Regulatory green light
Sebi’s chairman announced that the regulator has accepted NSE’s settlement proposal in principle. The government also approved a 2.5% dilution of the exchange’s share capital, and a formal notification is expected soon. This signals that a No‑Objection Certificate (NOC) for the IPO could be issued later this month.
What the approval means for the IPO
- With the settlement cleared, NSE can move forward with filing its draft prospectus, likely by the end of March.
- The exchange is now finalising advisers and assessing investor demand, positioning the IPO as one of the biggest in India.
- Sebi’s recent rule change reduces the public‑float requirement for very large companies, allowing NSE to dilute only 2.5% of equity instead of the earlier 5%.
Impact on unlisted NSE shares
Unlisted NSE shares have jumped 10‑15% in recent days as traders try to secure exposure before the IPO. Current market pricing puts the company’s value around ₹5 lakh crore, with trades around ₹2,095 per share, though prices vary by deal size.

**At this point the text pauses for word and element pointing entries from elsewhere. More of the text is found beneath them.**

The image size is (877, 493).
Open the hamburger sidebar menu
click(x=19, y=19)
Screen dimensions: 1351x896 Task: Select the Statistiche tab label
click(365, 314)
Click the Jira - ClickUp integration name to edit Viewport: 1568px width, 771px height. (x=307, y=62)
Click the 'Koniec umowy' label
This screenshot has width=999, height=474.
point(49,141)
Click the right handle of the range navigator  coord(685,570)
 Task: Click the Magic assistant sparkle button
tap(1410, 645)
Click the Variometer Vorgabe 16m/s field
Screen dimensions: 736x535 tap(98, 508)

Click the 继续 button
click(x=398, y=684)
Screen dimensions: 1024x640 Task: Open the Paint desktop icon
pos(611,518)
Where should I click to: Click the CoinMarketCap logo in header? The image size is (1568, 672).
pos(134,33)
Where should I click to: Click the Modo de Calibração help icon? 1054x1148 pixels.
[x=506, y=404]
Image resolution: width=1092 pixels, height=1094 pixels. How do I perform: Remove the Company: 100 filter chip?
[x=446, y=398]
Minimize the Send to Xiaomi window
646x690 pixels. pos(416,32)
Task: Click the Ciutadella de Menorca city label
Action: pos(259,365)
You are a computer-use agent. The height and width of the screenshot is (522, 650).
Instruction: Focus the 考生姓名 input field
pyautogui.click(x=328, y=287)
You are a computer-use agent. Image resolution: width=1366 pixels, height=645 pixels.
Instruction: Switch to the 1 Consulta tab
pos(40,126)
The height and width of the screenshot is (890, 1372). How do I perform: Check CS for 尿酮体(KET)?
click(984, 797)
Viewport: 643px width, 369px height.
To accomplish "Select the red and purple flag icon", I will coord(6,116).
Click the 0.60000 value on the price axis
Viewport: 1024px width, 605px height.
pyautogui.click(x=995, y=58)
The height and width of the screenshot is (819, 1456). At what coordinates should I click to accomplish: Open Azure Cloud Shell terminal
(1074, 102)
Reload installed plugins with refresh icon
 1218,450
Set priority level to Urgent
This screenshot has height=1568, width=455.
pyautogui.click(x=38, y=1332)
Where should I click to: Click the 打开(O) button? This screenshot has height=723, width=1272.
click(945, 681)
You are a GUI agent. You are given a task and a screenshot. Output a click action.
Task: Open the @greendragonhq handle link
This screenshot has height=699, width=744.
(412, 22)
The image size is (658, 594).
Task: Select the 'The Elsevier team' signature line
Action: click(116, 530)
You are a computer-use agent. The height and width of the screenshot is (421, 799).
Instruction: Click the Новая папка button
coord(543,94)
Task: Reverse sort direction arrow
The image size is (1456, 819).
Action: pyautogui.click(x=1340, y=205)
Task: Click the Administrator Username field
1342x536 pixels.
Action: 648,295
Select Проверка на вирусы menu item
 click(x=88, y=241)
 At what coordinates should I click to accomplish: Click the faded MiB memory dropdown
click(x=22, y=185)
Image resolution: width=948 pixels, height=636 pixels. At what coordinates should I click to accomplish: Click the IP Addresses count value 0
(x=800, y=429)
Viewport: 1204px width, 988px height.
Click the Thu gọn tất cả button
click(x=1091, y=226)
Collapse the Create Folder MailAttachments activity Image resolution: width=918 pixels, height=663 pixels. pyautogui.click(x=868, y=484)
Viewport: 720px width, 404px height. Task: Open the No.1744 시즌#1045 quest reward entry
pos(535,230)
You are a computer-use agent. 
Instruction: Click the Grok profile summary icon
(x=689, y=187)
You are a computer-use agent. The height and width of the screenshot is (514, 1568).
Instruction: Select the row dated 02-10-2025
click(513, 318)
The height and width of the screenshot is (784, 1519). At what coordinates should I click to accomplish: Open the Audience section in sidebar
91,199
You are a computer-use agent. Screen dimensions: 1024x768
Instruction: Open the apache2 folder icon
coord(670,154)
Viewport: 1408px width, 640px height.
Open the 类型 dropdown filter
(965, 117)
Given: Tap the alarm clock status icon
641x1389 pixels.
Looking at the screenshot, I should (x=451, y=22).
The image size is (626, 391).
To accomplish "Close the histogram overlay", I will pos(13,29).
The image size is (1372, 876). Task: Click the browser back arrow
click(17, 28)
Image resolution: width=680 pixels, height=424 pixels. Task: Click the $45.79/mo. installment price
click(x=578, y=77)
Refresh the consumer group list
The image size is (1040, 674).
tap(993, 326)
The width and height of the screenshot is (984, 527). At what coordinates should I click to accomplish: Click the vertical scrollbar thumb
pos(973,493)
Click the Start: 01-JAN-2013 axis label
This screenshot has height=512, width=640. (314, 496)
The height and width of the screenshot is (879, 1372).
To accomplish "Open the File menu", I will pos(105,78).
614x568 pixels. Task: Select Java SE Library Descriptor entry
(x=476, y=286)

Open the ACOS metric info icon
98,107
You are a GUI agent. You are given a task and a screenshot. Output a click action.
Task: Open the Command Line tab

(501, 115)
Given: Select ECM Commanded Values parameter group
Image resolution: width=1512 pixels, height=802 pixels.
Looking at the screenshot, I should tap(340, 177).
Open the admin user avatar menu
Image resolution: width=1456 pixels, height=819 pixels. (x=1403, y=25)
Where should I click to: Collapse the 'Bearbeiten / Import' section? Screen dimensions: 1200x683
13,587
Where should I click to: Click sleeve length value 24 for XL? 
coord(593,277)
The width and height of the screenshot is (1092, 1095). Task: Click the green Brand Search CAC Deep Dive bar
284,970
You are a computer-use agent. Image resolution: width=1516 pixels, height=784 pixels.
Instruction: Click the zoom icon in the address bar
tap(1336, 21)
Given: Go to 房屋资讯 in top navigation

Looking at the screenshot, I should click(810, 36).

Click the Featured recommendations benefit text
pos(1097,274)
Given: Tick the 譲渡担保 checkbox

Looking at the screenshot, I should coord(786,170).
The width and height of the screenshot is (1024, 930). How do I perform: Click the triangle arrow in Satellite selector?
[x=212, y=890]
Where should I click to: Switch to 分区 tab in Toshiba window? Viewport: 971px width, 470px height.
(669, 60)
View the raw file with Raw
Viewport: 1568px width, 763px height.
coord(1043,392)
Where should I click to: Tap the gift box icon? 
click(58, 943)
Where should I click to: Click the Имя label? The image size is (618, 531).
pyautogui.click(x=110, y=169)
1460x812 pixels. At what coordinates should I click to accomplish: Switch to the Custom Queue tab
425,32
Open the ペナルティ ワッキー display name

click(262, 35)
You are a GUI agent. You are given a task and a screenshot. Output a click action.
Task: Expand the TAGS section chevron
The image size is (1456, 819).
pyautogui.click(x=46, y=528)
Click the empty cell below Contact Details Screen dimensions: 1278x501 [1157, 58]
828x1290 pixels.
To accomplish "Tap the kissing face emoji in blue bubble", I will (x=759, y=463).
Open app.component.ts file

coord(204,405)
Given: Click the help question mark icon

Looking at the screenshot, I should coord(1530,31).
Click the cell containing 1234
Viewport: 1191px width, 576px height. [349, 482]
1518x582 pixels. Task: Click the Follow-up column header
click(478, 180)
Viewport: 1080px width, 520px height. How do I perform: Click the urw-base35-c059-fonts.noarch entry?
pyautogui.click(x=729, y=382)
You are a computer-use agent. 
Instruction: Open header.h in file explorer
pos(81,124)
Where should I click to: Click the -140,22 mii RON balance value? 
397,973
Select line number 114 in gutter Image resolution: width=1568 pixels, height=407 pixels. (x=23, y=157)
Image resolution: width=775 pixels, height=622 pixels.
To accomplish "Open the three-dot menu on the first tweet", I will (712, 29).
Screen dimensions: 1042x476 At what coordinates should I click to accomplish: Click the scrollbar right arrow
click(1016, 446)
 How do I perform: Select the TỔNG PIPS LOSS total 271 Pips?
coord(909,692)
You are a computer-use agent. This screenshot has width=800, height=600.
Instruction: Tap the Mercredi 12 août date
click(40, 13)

What investors should watch
Analysts note that NSE operates in a near‑duopoly with high entry barriers, making it an attractive long‑term play. However, the exchange has a huge shareholder base—over 1.78 lakh investors—so the IPO will need mechanisms to ensure fair exits, likely favouring institutional buyers.
Looking ahead
If the NOC arrives as expected, the draft prospectus will be filed soon, and the IPO could be launched within a few months. Retail investors should keep an eye on the final share allocation and pricing details once they are announced.
Remember, this is perspective, not a prediction. Do your own research and consider your risk tolerance before making any investment decisions.